Я почти не появлялась дома: мама отпускала меня, лишь бы мы пореже виделись с отчимом. Мы жили с ним «на ножах». Характер у моего нового отца был тяжелый: грубый, простой деревенский мужик, которого в детстве воспитывали палкой, он считал, что других методов воспитания просто не существует.. К своему родному сыну отчим меня жутко ревновал. Мама не могла даже погладить меня по голове, приласкать у него на глазах, потому что он сразу начинал подозревать ее в том, что ребенка от прежнего брака она любит больше. Младшему брату прощались любые шалости. Если мама заступалась за меня, то получала от отчима пощечину. Помню свои горькие слезы после того, как он в клочья разодрал мои школьные книжки и тетрадки. Для того, чтобы наказать меня, отчиму хватало малейшей моей оплошности. Опоздание на школьный автобус уже было преступлением. Когда я закончила обязательные семь классов, отчим хотел, чтобы я пошла работать ученицей на швейную фабрику. А я мечтала быть учительницей - как пани Станислава, и для этого надо было учиться дальше. Я заявила ему, что буду поступать в педагогический лицей. Тогда он сказал, что не будет меня кормить, но я ему уверенно ответила, что стану учиться хорошо, и у меня будет стипендия. И в 1951 году я поступила в педагогический лицей города Валбжиха. На протяжении 4-х лет учебы я была отличницей, активно участвовала в общественной жизни - избиралась председателем организации Союза Польской Молодёжи. Была спортсменкой, участницей хора лицея и города. Но все равно отчим продолжал меня «воспитывать»: если я опаздывала после занятий домой (а я училась в районном центре и ездила поездом, который всегда опаздывал, особенно зимой), если приезжала позже, чем нужно, то он меня бил. Я ему пыталась объяснить, что опоздал поезд, но он мне не верил, говорил, что я все что выдумываю. К этим несправедливым наказаниям я привыкла и воспринимала их как должное.

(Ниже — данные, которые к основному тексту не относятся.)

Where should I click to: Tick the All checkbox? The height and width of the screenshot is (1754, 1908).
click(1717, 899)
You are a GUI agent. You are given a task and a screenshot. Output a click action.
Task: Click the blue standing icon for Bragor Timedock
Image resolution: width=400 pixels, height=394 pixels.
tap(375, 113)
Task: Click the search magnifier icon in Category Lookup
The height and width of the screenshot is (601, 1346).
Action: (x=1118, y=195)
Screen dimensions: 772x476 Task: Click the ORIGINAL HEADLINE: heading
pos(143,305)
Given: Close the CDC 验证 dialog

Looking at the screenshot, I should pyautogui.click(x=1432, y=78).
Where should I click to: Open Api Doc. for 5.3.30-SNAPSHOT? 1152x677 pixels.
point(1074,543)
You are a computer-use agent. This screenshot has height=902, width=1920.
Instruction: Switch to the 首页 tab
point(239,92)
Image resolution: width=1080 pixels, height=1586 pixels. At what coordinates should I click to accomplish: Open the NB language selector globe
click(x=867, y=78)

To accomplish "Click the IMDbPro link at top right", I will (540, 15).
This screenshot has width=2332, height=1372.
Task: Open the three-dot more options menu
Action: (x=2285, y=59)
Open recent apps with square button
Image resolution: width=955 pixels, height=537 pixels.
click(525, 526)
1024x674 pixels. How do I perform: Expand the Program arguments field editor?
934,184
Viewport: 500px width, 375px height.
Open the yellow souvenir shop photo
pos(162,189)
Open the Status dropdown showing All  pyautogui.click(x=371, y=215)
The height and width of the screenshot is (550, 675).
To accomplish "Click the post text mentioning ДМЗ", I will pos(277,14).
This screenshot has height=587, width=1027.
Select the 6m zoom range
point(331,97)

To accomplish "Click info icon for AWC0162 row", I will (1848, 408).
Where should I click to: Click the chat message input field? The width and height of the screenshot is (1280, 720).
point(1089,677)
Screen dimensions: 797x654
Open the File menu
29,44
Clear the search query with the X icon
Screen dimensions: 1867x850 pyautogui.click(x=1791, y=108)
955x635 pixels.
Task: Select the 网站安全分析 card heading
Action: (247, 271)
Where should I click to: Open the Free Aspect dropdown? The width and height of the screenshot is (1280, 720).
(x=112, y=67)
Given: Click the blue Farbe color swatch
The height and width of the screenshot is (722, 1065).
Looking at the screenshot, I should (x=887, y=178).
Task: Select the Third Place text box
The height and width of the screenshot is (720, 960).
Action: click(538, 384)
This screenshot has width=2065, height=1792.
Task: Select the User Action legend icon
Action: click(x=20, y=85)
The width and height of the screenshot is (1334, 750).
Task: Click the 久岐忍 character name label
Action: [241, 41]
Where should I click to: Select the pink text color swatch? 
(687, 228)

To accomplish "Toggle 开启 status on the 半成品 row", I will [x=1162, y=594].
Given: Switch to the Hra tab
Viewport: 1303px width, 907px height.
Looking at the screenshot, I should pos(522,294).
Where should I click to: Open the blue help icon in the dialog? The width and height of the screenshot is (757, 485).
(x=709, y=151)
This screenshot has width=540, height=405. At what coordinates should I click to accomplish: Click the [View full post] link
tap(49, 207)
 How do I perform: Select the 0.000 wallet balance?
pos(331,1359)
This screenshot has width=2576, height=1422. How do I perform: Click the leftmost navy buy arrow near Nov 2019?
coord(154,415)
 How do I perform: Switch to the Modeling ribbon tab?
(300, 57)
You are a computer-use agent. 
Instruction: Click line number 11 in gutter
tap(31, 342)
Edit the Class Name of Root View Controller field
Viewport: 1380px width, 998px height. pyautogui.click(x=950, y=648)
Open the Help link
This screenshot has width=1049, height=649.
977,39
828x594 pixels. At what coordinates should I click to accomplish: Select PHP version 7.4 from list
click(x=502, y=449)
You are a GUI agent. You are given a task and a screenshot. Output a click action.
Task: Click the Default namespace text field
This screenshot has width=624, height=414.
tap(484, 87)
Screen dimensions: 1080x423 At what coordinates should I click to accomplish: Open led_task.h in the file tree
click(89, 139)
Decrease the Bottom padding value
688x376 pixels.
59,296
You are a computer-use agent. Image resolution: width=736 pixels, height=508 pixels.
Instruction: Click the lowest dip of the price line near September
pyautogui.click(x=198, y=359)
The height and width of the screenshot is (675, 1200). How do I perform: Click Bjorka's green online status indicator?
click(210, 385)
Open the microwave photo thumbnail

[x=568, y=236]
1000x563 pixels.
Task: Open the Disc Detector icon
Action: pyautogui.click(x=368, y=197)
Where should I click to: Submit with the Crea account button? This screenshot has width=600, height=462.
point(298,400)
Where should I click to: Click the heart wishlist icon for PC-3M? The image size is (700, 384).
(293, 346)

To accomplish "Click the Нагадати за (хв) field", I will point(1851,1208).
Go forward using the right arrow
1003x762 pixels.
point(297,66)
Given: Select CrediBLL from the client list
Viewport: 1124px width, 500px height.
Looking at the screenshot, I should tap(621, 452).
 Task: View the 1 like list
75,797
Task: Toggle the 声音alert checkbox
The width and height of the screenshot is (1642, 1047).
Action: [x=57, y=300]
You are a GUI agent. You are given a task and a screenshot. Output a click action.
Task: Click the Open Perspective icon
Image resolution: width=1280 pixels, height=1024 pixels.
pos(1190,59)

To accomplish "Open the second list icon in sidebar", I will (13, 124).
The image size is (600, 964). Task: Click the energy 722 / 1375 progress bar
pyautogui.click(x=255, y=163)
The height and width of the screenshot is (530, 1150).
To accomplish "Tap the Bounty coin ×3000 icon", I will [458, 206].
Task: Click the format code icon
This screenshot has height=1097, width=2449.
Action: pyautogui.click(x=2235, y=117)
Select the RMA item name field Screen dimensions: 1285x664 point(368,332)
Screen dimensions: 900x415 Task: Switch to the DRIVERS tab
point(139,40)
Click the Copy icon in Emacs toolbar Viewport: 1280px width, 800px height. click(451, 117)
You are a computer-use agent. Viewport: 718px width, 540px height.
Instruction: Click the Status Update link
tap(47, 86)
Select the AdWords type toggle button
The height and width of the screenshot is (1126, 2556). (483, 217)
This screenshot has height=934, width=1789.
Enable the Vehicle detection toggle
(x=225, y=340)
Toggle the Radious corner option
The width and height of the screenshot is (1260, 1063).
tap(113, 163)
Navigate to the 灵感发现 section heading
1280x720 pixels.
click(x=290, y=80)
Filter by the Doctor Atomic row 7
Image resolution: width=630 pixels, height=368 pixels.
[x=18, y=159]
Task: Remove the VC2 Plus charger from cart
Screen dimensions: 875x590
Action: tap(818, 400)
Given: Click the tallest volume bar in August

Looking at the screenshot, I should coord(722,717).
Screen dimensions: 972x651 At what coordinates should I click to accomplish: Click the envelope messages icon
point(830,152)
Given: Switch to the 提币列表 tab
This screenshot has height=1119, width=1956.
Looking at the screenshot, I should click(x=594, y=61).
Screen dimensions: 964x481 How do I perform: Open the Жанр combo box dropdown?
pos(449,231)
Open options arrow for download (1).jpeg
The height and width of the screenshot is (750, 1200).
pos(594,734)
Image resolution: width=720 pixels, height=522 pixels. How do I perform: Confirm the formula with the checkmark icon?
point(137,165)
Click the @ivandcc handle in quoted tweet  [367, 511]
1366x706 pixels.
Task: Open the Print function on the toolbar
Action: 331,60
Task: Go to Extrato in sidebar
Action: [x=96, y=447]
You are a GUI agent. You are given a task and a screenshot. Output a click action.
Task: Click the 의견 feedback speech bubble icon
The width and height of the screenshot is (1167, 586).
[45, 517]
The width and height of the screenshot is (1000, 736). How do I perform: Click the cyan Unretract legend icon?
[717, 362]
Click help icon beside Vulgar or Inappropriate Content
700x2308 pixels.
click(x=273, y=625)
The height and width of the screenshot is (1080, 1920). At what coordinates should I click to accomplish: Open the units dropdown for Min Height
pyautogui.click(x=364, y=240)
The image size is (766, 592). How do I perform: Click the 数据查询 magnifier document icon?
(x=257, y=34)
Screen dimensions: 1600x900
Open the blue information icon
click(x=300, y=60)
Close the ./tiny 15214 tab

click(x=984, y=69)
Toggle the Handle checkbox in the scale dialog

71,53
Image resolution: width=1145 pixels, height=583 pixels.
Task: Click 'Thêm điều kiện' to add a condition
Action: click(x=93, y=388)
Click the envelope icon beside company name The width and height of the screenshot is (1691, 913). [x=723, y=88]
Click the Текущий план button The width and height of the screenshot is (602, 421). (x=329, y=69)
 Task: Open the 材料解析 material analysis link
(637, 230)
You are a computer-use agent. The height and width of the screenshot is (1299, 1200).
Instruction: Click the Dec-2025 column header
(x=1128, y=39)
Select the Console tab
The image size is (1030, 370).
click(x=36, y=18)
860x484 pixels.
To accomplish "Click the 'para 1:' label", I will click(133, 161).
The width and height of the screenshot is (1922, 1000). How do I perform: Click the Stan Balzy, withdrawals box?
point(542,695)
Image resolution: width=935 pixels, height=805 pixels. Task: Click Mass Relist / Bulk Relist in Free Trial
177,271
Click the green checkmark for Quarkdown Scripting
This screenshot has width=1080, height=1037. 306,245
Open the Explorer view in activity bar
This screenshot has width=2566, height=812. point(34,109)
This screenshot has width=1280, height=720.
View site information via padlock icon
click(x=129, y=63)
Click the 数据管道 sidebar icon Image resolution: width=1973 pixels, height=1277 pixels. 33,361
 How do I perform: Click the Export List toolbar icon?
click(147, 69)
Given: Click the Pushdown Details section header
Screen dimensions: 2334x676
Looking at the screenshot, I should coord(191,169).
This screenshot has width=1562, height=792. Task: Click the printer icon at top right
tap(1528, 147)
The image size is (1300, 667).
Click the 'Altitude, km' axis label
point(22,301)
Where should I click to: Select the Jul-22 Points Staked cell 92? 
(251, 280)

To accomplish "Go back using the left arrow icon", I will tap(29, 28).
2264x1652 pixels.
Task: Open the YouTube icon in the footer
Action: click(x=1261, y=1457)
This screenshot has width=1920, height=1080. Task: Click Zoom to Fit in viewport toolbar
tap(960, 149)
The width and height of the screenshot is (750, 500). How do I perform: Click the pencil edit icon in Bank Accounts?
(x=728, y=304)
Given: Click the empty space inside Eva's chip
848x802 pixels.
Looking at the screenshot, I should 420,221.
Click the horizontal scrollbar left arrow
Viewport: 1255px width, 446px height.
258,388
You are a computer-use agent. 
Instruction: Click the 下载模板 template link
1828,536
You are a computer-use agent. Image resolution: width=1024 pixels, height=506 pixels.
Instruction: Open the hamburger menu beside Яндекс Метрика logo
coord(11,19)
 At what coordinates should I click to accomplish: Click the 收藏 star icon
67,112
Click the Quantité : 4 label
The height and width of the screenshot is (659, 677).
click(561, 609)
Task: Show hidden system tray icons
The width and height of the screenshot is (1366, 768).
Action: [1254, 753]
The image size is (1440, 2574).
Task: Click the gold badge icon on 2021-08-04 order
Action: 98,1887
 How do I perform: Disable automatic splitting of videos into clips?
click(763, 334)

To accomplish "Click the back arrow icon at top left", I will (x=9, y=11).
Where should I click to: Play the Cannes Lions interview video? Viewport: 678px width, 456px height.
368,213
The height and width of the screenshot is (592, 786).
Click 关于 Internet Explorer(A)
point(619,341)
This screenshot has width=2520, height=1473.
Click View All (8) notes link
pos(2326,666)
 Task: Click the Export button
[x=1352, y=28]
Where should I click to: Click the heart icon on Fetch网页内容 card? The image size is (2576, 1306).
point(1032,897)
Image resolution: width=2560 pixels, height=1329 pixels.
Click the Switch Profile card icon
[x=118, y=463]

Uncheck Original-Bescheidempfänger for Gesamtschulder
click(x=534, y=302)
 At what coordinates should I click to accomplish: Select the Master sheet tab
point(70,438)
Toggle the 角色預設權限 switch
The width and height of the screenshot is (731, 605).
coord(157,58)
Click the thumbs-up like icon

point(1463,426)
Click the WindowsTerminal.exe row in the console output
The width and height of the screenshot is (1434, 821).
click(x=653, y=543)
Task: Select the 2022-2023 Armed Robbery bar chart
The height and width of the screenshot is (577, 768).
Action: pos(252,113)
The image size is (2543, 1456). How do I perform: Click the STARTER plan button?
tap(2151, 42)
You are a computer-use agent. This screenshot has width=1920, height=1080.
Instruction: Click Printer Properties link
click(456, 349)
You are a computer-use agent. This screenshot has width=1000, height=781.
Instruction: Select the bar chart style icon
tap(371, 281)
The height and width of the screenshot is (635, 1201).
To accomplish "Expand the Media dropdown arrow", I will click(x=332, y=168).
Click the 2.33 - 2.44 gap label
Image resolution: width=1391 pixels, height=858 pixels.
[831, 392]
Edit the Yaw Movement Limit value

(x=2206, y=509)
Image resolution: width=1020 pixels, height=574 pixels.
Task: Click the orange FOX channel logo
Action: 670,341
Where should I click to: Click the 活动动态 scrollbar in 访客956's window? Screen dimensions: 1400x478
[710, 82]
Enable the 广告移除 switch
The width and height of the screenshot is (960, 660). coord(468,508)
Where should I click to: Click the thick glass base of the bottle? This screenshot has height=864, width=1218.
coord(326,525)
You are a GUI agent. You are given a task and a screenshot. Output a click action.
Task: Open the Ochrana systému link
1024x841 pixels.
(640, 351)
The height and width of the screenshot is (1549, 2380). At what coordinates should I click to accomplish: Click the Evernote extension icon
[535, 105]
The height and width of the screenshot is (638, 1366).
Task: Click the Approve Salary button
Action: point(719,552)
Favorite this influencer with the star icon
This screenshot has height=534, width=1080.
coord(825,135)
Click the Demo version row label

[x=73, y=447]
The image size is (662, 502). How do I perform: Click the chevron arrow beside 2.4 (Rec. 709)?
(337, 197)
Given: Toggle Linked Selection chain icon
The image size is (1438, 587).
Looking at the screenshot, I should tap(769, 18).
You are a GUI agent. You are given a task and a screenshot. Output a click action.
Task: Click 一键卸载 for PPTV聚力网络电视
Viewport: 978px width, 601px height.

Педагогический лицей я окончила в 1955 году с Дипломом "Отличница учёбы и общественной работы". Так что по первой специальности я учитель начальных классов. Но, по-прежнему, в своей семье я чувствовала себя пятым колесом в телеге и мечтала удрать из дома. Помог случай. Узнала об отборочном конкурсе для желающих учиться в Советском Союзе. Прошла три конкурса отборочной комиссии благодаря, видимо, своей артистичности, потому что знаний у меня было значительно меньше, чем требовалось, чтобы победить, но я здорово играла. Про битву под Грюнвальдом знала только то, что она состоялась в 1410 году, но я такой спектакль разыграла перед комиссией, даже спела им, чтобы они мне поставили «хорошо». Причем преподаватель напутствовал меня так: «Эдита, у вас малость хромает эрудиция, но вы чертовски обаятельны, поезжайте!» Я оказалась среди победителей, подумала: «Ну вот, Господь Бог меня услышал» — так в 1955 году я попала в СССР...
Мне было тогда неполных восемнадцать.